## begin Excerpted passage

A central claim for open development is that it will reduce duplication of effort. This is self-evident in the case of energy sector data, where a community effort to gather, curate, and maintain high quality energy sector databases will remove the need for individual projects to undertake similar work at a necessarily lower standard (see examples). The situation regarding code development is less clear cut. Given that closed source research projects are often episodic, some spanning only a single PhD, then migrating part of this effort to durable open source projects should yield benefits in both directions. Model consolidation offers another potential windfall. Open electricity sector modeling teams in Germany have begun to discuss model convergence, considering initially the sharing of components like data structures [9:66]. It remains to be seen whether these kinds of returns to cooperation materialize or not.

5. Open energy system projects

This section presents an audit of the 43 open energy system projects active in July 2017. Fig. 2 depicts the classification scheme used. Space considerations here preclude a proper survey. There is a strong bias towards high-resolution technical models and towards engineering and environmental information. In the scheme outlined, a framework is software that is later populated with data to create a set of models (or framework instances) based on predefined scenarios. This approach respects the design doctrine of code and data separation. The term framework is not used here in its computer science sense (although oemof has adopted this architecture).

## end Excerpted passage

Problem description
Can you carry on the passage about open energy system projects, picking up right after its final sentence?

## begin Raw data

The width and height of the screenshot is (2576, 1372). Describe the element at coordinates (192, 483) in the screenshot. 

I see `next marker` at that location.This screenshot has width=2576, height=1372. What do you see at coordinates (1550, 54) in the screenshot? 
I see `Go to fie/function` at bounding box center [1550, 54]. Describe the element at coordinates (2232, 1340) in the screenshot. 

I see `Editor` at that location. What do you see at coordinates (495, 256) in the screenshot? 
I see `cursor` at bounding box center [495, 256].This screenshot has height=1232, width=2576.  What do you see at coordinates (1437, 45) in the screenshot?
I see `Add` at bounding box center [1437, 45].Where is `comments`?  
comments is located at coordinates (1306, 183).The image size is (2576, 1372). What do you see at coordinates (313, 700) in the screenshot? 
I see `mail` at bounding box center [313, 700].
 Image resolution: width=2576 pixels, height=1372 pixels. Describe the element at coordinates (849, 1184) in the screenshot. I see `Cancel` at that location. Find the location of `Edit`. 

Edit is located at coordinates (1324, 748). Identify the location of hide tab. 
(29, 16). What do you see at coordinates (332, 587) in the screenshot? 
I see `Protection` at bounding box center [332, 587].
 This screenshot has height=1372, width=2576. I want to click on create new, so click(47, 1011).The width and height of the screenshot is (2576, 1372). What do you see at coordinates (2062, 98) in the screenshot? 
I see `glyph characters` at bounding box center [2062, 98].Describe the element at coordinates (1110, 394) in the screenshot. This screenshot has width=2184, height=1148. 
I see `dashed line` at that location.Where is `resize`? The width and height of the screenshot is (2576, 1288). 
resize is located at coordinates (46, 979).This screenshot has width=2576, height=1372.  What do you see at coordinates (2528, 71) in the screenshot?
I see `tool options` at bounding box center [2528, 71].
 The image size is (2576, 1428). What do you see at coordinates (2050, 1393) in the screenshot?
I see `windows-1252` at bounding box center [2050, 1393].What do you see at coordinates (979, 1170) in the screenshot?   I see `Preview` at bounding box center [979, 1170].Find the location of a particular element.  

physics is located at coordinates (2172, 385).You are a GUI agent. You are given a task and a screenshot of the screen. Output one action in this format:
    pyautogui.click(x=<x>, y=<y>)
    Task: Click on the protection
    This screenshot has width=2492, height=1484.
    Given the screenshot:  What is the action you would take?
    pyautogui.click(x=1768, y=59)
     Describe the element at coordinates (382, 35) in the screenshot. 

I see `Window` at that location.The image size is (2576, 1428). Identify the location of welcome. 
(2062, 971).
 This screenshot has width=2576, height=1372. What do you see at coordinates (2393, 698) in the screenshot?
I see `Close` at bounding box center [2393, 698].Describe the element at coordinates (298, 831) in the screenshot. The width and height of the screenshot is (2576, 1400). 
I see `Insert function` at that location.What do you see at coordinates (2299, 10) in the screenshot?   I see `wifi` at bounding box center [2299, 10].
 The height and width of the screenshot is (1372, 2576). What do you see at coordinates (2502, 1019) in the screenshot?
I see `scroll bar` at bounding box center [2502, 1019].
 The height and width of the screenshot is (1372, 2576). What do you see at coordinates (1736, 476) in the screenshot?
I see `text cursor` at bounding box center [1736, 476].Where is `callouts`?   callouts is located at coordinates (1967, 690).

## end Raw data

Final result
Energy system modeling projects are either electricity sector frameworks or energy system frameworks, the latter trading detail for scope. The electricity grid identification projects are a direct result of the information deficit in relation to distribution and transmission networks. Such projects crowdsource their data, either directly or via OpenStreetMap, to infer a plausible internally-consistent model of the electricity grid under consideration, using techniques from statistics and graph theory [37,38]. The data portal projects comprise two camps. The first is the semantic wiki which employs crowdsourcing and semantic web protocols to assemble, structure, and publish energy data. Enipedia, which went live in March 2011 or thereabouts, was the first such wiki to cover the energy and allied sectors [39]. The second camp provides custom on-demand datasets based on user selections, such as geolocation and technology. The Renewables.ninja site, launched in September 2016, serves synthetic renewable generation time-series derived from US satellite weather data [40,41]. The energy sector database projects deploy either relational databases or file servers, split evenly by number. Both approaches guarantee stable identifiers (URLs) and offer web application programming interfaces (web API) to enable programmatic access.

Table 1 indicates that much of the open energy modeling revolution is taking place in Germany, followed by the United States. Possible reasons for the early adoption by Germany include the advanced state of the Energiewende [31:379–412], the absence of official government models, favorable research funding, and a tradition of open source projects (SUSE Linux, KDE, LibreOffice), open knowledge projects (Wikipedia DE), and similar (CCC, FSFE).

Table 1. Open energy project counts by host country and type. These number 43 as of July 2017, there were six in 2010, and none in 2000. The projects that make up this census are listed at the bottom of the table.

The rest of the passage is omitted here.